Gaza City (Ansa/Mohammed Saber)

Les seuls mots qui parlent de paix

Les événements au Moyen-Orient et dans le monde, une spirale de haine qui semble inarrêtable. En quoi ce drame nous concerne-t-il ? Et que faut-il pour être capable de résister à tout cela  ?
Tommaso Agasisti*

Nous avons tous été ébranlés par ce qui se passe en Israël et dans les territoires palestiniens, en nous retrouvant dans un monde qui ne semble dominé que par la violence, la terreur, la mort. Le fait que ces événements se déroulent dans des lieux relativement éloignés de nous n'a pas d'importance : chacun se sent partie prenante de cette spirale de haine qui semble inarrêtable, et face à laquelle il se sent impuissant et abasourdi. En même temps, il est impossible de ne pas se poser une question difficile et profonde : «  Qu'est-ce que cette circonstance, ce drame, a à voir avec moi ? Qu'est-ce que cela dit de ma vie, de mon présent, de mon destin ? » Le fait de prendre cette question au sérieux a donné lieu à plusieurs conversations intéressantes avec des étudiants et des collègues au cours des dernières semaines.
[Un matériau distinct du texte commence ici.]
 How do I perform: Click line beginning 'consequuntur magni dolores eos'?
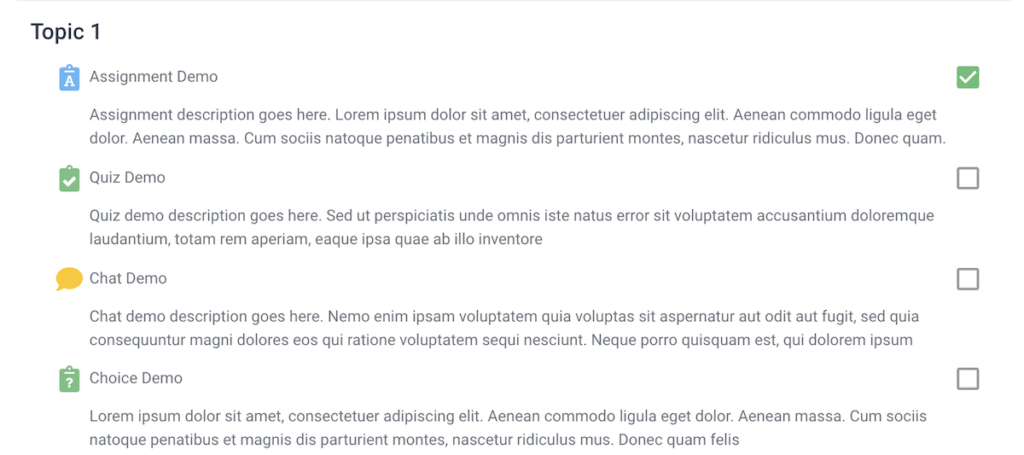(x=501, y=340)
Dans ces dialogues, deux facteurs en particulier m'ont frappé. Le premier est que, en moyenne, nous nous sommes trouvés à court d'informations, de données, de connaissances historiques de la situation. Cela me semble être un signe des temps : nous voulons avoir un avis sur tout - ou plutôt juger de tout - mais nous n'avons pas les outils d'information pour le faire. Dans des circonstances aussi complexes et tragiques, il faut avoir la patience, voire l'humilité, de lire, d'étudier et d'enquêter. Comme il est difficile de le faire dans le contexte dans lequel nous vivons ! Il semble que le format de l'information doive toujours et uniquement se limiter à quelques lignes, au titre, au post sur Instagram. En outre, nous sommes fortement incités à ne nous occuper que de nos propres affaires, en ignorant les grandes questions qui se posent dans le monde. Combien de fois renonçons-nous à lire les journaux ou à écouter des réunions parce que « nous sommes occupés, nous devons étudier, nous devons travailler... ». Il serait intéressant de comprendre ce que signifie s'éduquer à une véritable culture.
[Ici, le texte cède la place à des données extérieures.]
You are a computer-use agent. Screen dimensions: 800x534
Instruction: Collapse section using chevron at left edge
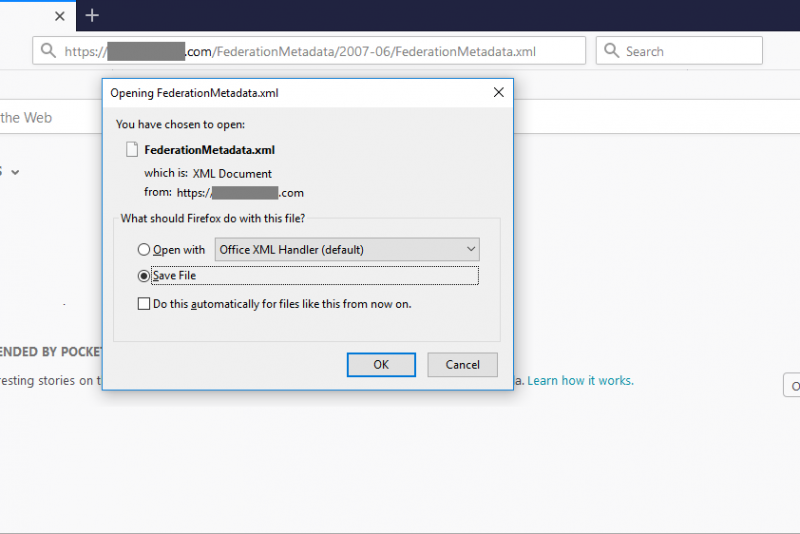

Le deuxième facteur concerne le type d'informations que nous recevons des journaux et de la télévision. Les journaux et les nouvelles sont aujourd'hui remplis de descriptions techniques, politiques, sociales. Ce sont des facteurs décisifs, bien sûr. En même temps, plus on approfondit ce qui se passe à travers ce prisme, plus on se rend compte de l'impossibilité d'entrevoir une solution qui n'irait que dans ce sens. Les analyses historiques les plus fines, les propositions politiques les plus intelligentes ne peuvent se présenter comme une réponse complète à la question du sens que notre cœur, le cœur de chacun d'entre nous, appelle de ses vœux lorsqu'il regarde la réalité tragique qui s'offre à nous. En fait, elles nous semblent être des réponses justes, mais partielles.

Que faire alors ? Comment pouvons-nous prendre au sérieux la tragédie qui est en train de se produire sans renoncer à la profondeur et à la vérité de notre demande de sens ? Nous avons besoin d'un mot, d'une hypothèse, d'une espérance plus grande que nous-mêmes.

J'ai été frappé en relisant Luc 6, 27-38 : « [En ce temps-là], Jésus dit à ses disciples : "A vous qui écoutez, je dis : aimez vos ennemis, faites du bien à ceux qui vous haïssent, bénissez ceux qui vous maudissent, priez pour ceux qui vous maltraitent. A celui qui vous frappe sur la joue, offrez aussi l'autre ; à celui qui déchire votre manteau, ne refusez pas même votre tunique. (...) Si vous aimez ceux qui vous aiment, quelle reconnaissance vous est due ? Même les pécheurs aiment ceux qui les aiment. Et si vous faites du bien à ceux qui vous font du bien, quelle reconnaissance vous est due ? Les pécheurs font de même. (...) Aimez plutôt vos ennemis, faites du bien et prêtez sans rien espérer, et votre récompense sera grande et vous serez les enfants du Très-Haut (...)" ».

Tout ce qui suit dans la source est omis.